The same overconfidence affects investors.
Markus Glaser of Munich School of Management and Martin Weber of the University of Manheim once asked a group of investors a simple question: How have you done at investing?
Just like drivers, more than half assumed they outperformed the average investor.
But the study found something even more disturbing. The researchers asked investors to estimate their annual returns, and then compared those estimates to the investors’ actual returns by checking their brokerage statements. Investors were quite literally clueless about how their investments performed, overestimating their returns by more than 11 percentage points per year. The average investor painfully lags an index fund and thinks he’s Warren Buffett, basically.
Part of this is understandable. Investing is hard. We spend untold hours talking with advisors, researching new ideas, watching CNBC, and listening to pundits. Most investors have uncomfortably little to show for their effort, so they resort to convincing themselves otherwise. Jason Zweig writes in his book Your Money and Your Brain:
By fibbing ourselves, we can give a needed boost to our self-esteem. After all, none of us is perfect, and daily life brings us into constant collision with our own incompetence and inadequacies. If we did not ignore most of that negative feedback — and counteract it by creating what psychologists call “positive illusions” — our self-esteem would go through the floor.
We’re also overconfident because hindsight bias fools us into thinking big events like the financial crisis were easy to predict, and thus will be easy to predict in the future. In his book Thinking, Fast and Slow, Daniel Kahneman writes:
Our tendency to construct and believe coherent narratives of the past makes it difficult for us to accept the limits of our forecasting ability. The illusion that we understand the past fosters overconfidence in our ability to predict the future.
When you are overconfident, all sorts of dangerous behaviours arise that throw your investing results off track.
For one, your predictions will likely become less accurate. Philip Tetlock, a psychologist at U.C. Berkeley, studied expert predictions and found that those who were most confident in their forecasts actually had the worst track records. Confident forecasters tend to have broad, unwavering views about how the world works — think of investors who were assured hyperinflation was right around the corner — while those who make good predictions know that the world is more nuanced and are constantly updating their views.
As confidence rises, your perception of risk also diminishes. The best example of this is the hedge fund Long Term Capital Management, a team of investors stacked with PhDs and Nobel laureates who became so confident in their ability to predict markets that they borrowed US$250 for every US$1 of their investors’ money … and went broke soon after. Financial advisor Carl Richards says, “risk is what’s left over when you think you’ve thought of everything else.” When you’re overconfident, you’re not thinking about much to begin with.
Overcoming overconfidence is easier said than done.
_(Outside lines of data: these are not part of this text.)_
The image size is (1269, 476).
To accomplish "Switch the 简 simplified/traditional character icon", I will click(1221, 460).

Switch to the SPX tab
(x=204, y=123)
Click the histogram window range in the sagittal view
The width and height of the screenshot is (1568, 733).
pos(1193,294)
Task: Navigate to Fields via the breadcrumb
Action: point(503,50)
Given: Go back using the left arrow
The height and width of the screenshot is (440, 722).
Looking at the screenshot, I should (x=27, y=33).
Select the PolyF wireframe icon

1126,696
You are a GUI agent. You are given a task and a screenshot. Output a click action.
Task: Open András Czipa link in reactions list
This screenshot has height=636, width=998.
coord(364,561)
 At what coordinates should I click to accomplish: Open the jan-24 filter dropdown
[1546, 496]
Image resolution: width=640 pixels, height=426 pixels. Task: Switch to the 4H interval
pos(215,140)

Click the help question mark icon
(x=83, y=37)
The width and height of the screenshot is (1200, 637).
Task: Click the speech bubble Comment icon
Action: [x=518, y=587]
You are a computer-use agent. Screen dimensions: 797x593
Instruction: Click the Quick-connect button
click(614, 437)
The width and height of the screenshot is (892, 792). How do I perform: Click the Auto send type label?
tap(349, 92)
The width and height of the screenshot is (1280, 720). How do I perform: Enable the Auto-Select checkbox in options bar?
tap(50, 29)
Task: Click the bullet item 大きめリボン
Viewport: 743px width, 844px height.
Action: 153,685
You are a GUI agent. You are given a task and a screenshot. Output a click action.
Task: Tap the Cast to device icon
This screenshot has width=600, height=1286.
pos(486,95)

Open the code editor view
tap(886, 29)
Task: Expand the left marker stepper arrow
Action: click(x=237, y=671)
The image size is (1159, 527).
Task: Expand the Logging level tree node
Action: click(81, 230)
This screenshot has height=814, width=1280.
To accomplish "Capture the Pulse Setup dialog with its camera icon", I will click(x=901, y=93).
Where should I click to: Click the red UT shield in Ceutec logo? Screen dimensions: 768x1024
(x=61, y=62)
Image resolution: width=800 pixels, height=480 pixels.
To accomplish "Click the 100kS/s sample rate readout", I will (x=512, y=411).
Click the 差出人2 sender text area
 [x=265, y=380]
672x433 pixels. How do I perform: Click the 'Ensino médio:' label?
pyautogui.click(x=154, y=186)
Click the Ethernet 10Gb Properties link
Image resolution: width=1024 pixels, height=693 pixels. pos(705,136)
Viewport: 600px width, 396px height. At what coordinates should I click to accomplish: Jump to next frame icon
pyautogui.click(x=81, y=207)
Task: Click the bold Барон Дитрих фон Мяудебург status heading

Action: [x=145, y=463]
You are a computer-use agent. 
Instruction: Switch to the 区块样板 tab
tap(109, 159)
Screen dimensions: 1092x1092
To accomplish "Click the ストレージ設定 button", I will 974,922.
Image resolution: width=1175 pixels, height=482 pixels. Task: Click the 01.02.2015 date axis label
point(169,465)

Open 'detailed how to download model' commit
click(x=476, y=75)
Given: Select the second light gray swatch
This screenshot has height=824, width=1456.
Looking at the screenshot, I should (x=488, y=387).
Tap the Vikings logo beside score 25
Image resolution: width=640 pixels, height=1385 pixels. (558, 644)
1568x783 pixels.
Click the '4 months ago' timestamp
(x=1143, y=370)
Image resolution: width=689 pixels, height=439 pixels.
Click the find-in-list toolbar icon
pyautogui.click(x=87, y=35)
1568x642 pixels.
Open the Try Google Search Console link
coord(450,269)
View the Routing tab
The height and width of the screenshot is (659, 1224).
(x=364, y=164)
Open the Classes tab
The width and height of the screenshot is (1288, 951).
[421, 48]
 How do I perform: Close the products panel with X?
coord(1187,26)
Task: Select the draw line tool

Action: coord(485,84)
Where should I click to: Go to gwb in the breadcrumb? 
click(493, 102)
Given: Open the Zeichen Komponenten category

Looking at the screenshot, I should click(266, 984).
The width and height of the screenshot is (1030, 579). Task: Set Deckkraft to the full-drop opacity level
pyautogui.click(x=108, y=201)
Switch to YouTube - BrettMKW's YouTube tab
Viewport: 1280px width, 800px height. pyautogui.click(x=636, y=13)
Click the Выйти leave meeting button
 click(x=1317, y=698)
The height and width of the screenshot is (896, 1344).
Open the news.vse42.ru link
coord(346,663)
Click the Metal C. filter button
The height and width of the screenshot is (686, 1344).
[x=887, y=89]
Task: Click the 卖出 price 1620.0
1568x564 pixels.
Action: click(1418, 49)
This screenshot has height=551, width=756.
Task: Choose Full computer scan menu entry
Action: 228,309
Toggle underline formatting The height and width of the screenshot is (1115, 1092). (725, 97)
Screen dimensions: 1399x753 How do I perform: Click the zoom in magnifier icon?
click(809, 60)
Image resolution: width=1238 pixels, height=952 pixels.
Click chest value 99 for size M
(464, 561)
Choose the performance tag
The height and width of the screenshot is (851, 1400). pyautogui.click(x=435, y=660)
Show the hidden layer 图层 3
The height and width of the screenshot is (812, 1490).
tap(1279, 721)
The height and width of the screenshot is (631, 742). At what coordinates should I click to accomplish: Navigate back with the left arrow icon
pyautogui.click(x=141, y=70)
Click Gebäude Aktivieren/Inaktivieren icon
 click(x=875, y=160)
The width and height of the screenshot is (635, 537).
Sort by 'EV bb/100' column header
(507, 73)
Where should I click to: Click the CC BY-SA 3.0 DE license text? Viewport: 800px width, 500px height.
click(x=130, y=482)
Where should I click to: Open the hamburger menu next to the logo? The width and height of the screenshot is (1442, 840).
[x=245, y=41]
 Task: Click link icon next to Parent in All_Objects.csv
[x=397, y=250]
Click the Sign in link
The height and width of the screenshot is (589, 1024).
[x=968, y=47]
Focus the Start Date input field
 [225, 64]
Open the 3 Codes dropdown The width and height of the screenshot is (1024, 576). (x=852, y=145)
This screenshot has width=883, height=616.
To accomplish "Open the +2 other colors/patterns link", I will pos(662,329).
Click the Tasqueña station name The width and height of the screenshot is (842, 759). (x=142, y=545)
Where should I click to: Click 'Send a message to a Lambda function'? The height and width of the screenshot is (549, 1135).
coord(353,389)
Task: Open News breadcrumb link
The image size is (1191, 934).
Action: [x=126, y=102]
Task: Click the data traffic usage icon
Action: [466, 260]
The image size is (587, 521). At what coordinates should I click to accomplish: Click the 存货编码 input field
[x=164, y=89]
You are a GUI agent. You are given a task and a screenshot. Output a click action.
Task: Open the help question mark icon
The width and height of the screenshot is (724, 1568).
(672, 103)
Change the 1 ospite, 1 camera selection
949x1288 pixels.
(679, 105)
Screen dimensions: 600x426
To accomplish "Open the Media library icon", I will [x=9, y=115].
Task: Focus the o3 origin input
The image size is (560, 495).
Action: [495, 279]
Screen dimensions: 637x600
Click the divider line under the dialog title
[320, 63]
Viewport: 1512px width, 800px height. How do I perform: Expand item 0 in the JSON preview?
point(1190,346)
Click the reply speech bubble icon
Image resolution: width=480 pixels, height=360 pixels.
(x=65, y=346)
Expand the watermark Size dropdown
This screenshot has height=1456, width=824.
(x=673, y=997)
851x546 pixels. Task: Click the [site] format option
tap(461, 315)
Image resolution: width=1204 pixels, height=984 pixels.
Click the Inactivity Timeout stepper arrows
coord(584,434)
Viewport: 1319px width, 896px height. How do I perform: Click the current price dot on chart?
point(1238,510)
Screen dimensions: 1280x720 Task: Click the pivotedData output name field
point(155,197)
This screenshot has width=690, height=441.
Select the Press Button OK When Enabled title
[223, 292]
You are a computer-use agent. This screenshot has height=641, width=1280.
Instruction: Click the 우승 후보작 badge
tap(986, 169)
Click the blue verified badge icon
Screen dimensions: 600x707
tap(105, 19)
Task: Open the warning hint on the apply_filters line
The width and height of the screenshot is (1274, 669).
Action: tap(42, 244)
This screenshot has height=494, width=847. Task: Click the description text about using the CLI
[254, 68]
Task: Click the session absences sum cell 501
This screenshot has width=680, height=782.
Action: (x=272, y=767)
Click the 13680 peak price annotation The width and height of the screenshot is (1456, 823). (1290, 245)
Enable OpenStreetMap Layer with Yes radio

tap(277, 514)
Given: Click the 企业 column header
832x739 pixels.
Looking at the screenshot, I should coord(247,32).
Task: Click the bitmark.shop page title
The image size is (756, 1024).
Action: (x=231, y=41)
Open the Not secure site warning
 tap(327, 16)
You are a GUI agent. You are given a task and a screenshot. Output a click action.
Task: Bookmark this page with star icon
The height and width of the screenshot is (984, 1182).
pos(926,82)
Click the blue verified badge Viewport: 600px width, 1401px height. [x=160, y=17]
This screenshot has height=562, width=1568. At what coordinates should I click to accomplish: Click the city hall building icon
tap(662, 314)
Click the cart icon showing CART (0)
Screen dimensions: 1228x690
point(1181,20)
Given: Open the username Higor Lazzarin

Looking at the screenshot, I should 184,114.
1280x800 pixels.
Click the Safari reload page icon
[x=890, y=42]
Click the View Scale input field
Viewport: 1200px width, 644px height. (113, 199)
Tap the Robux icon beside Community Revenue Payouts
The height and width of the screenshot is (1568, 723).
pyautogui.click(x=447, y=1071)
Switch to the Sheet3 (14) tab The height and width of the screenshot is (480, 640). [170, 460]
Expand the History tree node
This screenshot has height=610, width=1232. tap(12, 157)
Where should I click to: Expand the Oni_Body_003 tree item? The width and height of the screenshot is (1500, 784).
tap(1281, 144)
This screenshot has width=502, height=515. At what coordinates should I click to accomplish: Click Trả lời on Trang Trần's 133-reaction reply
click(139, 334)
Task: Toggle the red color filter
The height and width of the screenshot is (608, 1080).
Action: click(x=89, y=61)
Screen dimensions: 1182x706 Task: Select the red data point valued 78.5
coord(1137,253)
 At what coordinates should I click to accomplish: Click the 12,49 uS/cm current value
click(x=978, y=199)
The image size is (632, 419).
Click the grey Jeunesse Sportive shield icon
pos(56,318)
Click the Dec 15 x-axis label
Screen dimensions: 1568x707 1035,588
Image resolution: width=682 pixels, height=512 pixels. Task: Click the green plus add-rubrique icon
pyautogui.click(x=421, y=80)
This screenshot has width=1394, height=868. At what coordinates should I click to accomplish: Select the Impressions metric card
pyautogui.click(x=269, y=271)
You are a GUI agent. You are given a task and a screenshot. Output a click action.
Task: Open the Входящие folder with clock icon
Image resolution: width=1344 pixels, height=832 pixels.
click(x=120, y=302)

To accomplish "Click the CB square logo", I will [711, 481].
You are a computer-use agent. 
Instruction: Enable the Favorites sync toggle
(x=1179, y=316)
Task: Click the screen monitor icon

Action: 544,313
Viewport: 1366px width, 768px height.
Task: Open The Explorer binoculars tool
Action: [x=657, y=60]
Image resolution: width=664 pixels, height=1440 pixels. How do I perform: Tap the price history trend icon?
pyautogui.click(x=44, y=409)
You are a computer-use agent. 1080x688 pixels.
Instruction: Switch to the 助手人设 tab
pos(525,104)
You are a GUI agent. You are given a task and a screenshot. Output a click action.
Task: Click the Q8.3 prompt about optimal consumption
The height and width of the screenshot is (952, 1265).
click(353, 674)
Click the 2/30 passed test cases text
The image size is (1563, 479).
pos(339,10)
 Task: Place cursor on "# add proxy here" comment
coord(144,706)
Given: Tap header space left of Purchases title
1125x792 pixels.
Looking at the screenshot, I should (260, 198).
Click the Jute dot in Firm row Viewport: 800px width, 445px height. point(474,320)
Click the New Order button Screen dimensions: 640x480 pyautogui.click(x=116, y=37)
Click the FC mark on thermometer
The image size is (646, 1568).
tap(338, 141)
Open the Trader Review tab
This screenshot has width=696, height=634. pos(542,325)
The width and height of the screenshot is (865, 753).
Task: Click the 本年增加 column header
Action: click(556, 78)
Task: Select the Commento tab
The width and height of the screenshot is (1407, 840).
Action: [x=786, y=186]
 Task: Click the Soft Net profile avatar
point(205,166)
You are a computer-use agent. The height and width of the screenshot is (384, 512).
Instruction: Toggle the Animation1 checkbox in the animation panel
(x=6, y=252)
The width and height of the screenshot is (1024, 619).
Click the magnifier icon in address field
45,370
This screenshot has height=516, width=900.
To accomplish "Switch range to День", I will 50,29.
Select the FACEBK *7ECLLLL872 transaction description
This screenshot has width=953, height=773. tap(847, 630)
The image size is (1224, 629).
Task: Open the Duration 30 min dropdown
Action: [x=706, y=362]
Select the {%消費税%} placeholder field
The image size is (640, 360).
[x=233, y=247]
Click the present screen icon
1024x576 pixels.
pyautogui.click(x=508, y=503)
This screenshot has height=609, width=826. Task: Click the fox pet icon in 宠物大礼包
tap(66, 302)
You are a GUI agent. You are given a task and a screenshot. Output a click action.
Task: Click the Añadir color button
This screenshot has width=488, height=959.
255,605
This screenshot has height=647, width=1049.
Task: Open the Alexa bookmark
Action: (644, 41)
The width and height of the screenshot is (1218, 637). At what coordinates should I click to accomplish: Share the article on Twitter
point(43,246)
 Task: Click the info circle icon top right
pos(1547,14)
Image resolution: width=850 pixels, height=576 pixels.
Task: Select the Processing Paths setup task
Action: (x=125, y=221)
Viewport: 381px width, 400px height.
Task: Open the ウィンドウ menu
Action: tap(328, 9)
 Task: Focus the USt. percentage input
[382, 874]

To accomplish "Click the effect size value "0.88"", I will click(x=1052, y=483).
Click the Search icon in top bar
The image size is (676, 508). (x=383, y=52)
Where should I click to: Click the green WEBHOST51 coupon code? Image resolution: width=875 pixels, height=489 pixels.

But two things might help.
One, become fiercely objective when measuring your success as an investor. Don’t just assume you’ve done well because the Dow is at an all-time high and your portfolio has gone up, too. Measure exactly how you’ve done. Most investors will be surprised to see their returns versus a benchmark — some pleasantly, others humbled off the ledge of overconfidence.
Two, talk to someone about your investments who is in a different emotional state than you are. The odds of making a good decision while in the heat of panic, euphoria, or any other emotion tied to overconfidence are low. I run most of my financial decisions by fellow Fool Matt Koppenheffer. He thinks differently than I do and is more level-headed in areas I tend to get emotional about. It’s a tremendous benefit, and I encourage everyone to find a “finance buddy” with whom to do the same.
Every investor needs confidence. But Mae West wasn’t right: Too much of a good thing isn’t always wonderful.